JABARONLINE.COM - Pengaduan masyarakat terkait operasional dua perusahaan di Kecamatan Cicurug, Kabupaten Sukabumi, kini tengah menjadi perhatian serius legislatif. Laporan tersebut mendorong DPRD Kabupaten Sukabumi untuk melakukan penelusuran lebih lanjut terhadap legalitas usaha yang dijalankan.
Dua perusahaan yang diadukan yakni PT Pong Codan Indonesia yang sebelumnya dikenal sebagai PT Ginza Cipta Indah serta PT Kaya Karung Bersama. Aduan warga menyebut adanya persoalan administrasi yang dinilai belum sepenuhnya sesuai dengan ketentuan perizinan.
Menindaklanjuti laporan itu, Ketua DPRD Kabupaten Sukabumi Budi Azhar Mutawali meminta Komisi I DPRD Kabupaten Sukabumi untuk melakukan kajian mendalam serta berkoordinasi dengan instansi teknis terkait.

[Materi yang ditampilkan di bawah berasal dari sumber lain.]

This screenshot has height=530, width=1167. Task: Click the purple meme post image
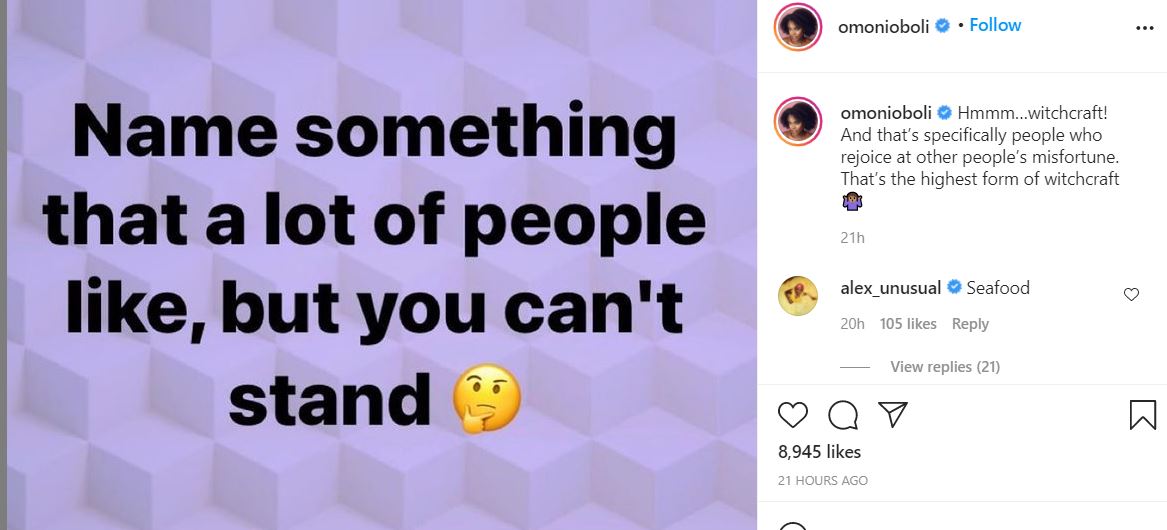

Ketua Komisi I, H. Iwan Ridwan, mengatakan pihaknya langsung memanggil sejumlah perangkat daerah guna mencocokkan data dan memastikan status perizinan perusahaan yang dimaksud. Koordinasi dilakukan bersama Dinas Penanaman Modal dan Pelayanan Terpadu Satu Pintu Kabupaten Sukabumi dan Satuan Polisi Pamong Praja Kabupaten Sukabumi.
“Dari hasil penelusuran awal, ditemukan beberapa dokumen yang belum diperbarui dan ada juga perizinan yang masa berlakunya telah habis. Ini tentu perlu segera ditindaklanjuti agar tidak menimbulkan persoalan hukum di kemudian hari,” ujar Iwan, Minggu (1/3/2026).

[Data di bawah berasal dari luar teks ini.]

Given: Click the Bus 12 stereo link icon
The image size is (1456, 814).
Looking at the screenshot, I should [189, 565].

Ia menilai, persoalan administrasi perizinan bukan hanya terjadi pada satu lokasi saja. Menurutnya, diperlukan sistem pendataan yang lebih tertib dan terintegrasi agar pengawasan terhadap aktivitas usaha bisa berjalan optimal.
“Data perusahaan harus benar-benar terinventarisasi dengan baik. Jika administrasinya rapi, maka langkah pengawasan dan pembinaan akan lebih mudah dilakukan,” tegasnya.
Iwan juga menekankan bahwa tindakan penegakan hukum oleh Satpol PP seharusnya menjadi tahapan akhir setelah pembinaan dan peringatan administratif dilakukan oleh dinas teknis.
“Penindakan itu langkah terakhir. Yang utama adalah pembinaan dan perbaikan administrasi. Namun kami tetap mengapresiasi langkah cepat Satpol PP yang merespons laporan masyarakat,” katanya.